Repeat exactly the lines below from the line that contains "Screen dimensions: 768x623" to the last line, inclusive, without the pictures.

[Dataset entries]
==================================================

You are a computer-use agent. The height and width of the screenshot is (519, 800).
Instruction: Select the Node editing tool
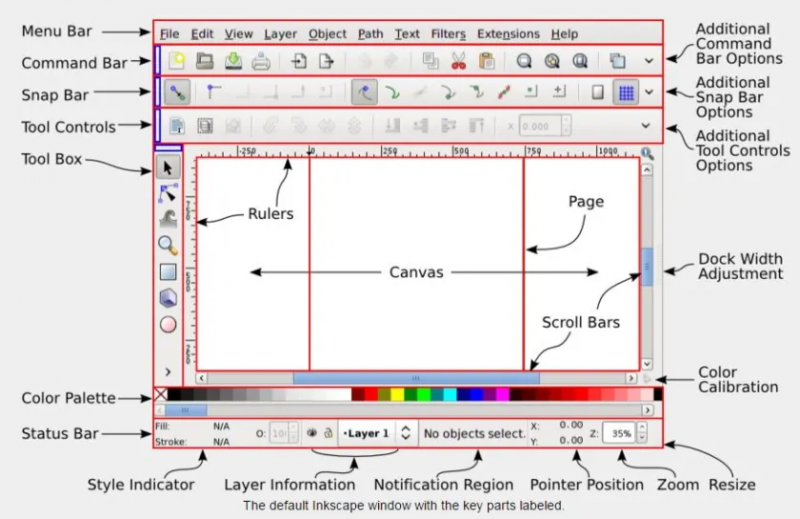pyautogui.click(x=168, y=192)
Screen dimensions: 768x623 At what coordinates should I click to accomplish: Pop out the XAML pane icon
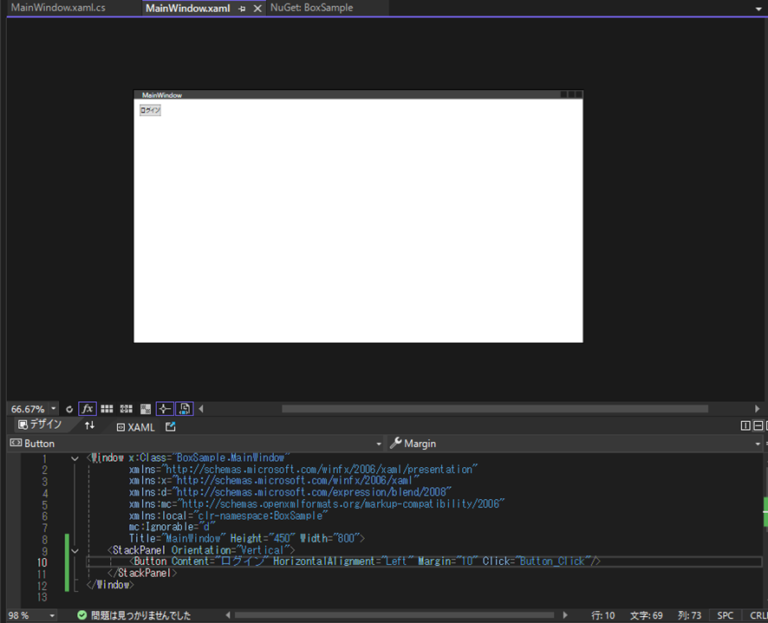coord(170,427)
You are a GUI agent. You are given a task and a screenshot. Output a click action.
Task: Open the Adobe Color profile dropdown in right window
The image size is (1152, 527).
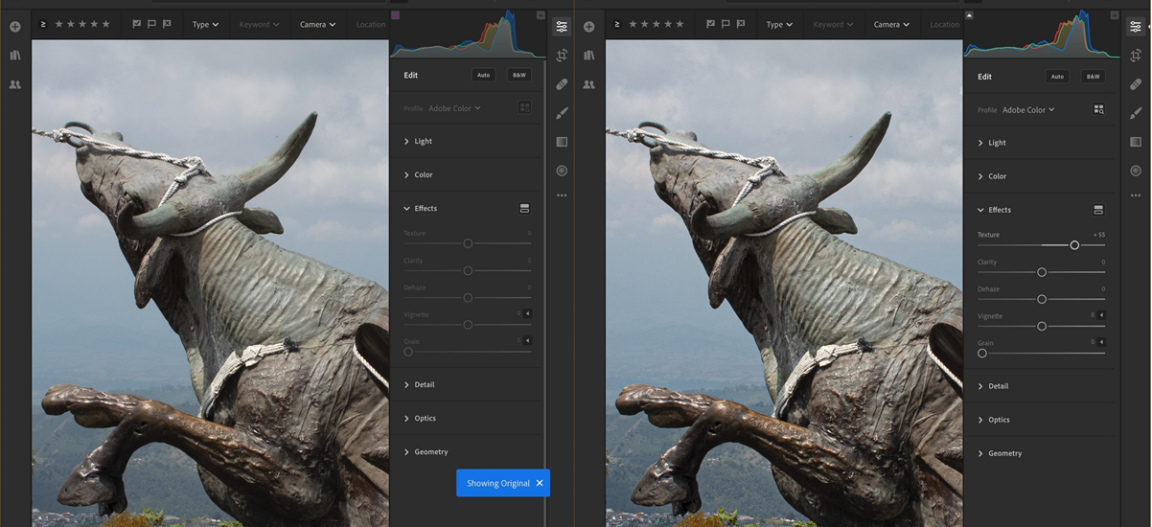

==================================================

Answer area:
Screen dimensions: 768x623 At what coordinates should I click to accomplish: Pop out the XAML pane icon
coord(170,427)
You are a GUI agent. You are given a task and a screenshot. Output a click action.
Task: Open the Adobe Color profile dropdown in right window
The image size is (1152, 527).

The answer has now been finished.